Table 1 Clinicopathological features of reported cases of cystic variants of calcifying epithelial odontogenic tumor (CEOT)

Our case was highlighted by the presence of a clear cell epithelial lining with deposits of amyloid and the presence of osteodentin. It has been shown histochemically and ultrastructurally, that the clear cells contain PAS-positive diastase labile material consistent with glycogen [4, 5, 21, 24, 32]; however, glycogen deposition has been also ruled out [22]. The clearing is either the result of degeneration [18] or cytodifferentiation [32]. In our example, PAS diastase resistance was noted suggesting degenerative changes, since in some of the clear cells we observed cytoplasmic eosinophilic globules suggestive of thanatosomes that are reportedly diastase resistant [33, 34]. Furthermore, necrotic areas and degeneration of the epithelial lining was observed in the superficial aspect of the lining. Therefore, we consider that the cystic pattern observed in the tumor of our patient is the result of cystic degeneration of a solid CEOT. Conversely, Gopalakrishnan et al. [26] and Channappa et al. [27] agreed that cystic CEOT might represent neoplastic transformation of dental follicular lining epithelium. Gopalakrishnan et al. [26] further argued that cystic CEOT could have developed from neoplastic transformation of the epithelial lining of a dentigerous cyst, since they observed in their example a cystic lining indistinguishable from that of a dentigerous cyst.

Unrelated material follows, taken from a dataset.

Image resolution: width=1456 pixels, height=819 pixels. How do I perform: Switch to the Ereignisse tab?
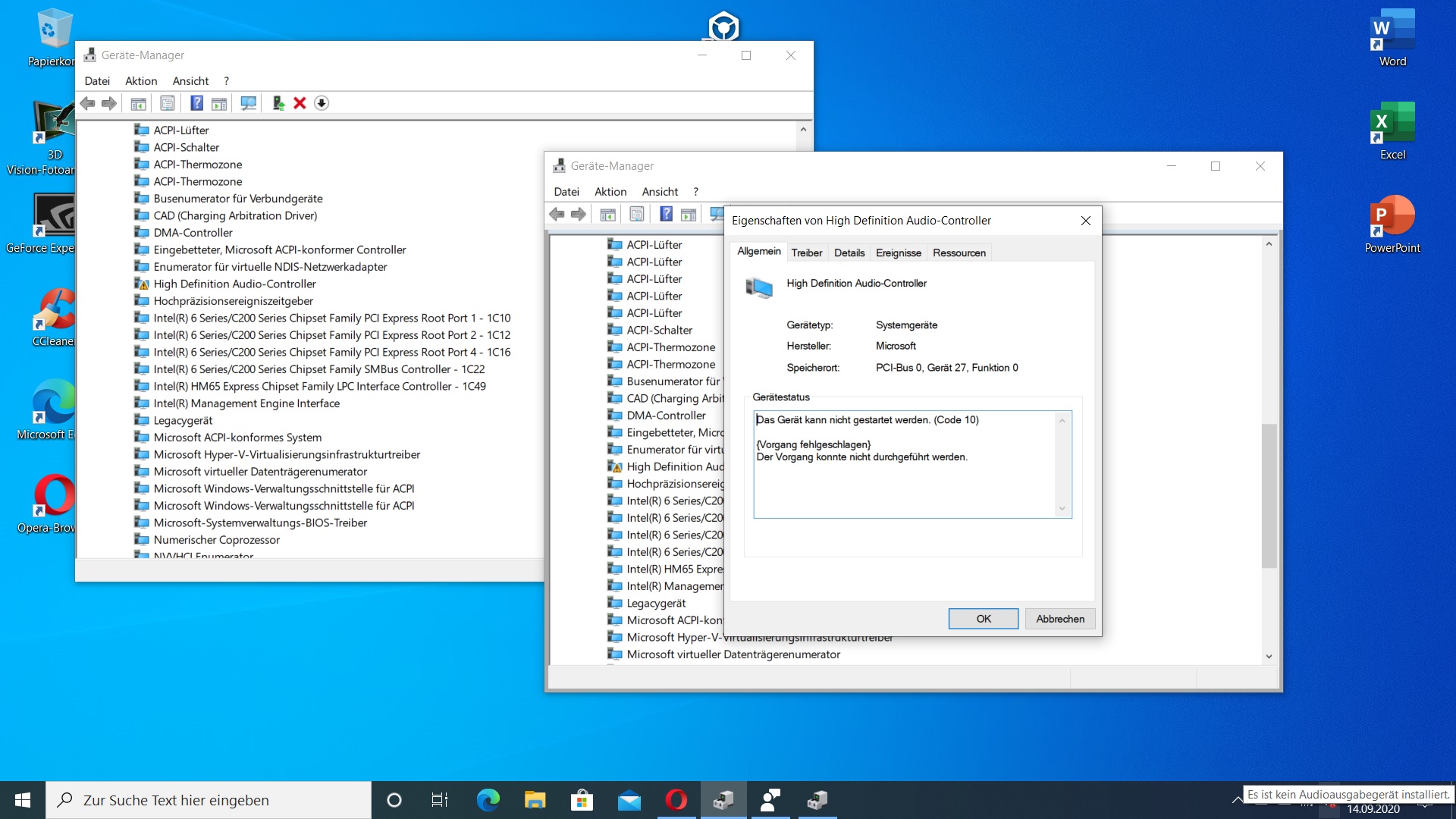898,253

The presence of osteodentin in association with CEOT has not been described; nevertheless, osteodentin has been reported in other odontogenic tumors deriving only from odontogenic epithelium [3537]. It is likely the result of a metaplastic process, as odontogenic ectomesenchyme is not present, and thus should not be interpreted as an induction phenomenon [38].

Differential diagnosis between clear cell variant of CEOT and other tumors showing clear cell differentiation in the jaws, such as metastatic tumors from kidney, thyroid, liver, colon, and prostate, clear cell odontogenic carcinoma and central mucoepidermoid carcinoma [4, 20, 21] is generally necessary; however, due to the histological characteristics found in our case, highlighted by the presence of amyloid, and the occurrence of osteodentin, the other tumors were excluded.

The adequacy of simple enucleation as management in patients with cystic CEOT has been suggested. Currently, conservative enucleation has been the treatment choice also for conventional CEOT [26, 27] with no recurrence reported on follow-up.

In summary, we reported a rare example of a cystic CEOT with presence of clear cells in the lining, and presence of calcified material resembling osteodentin.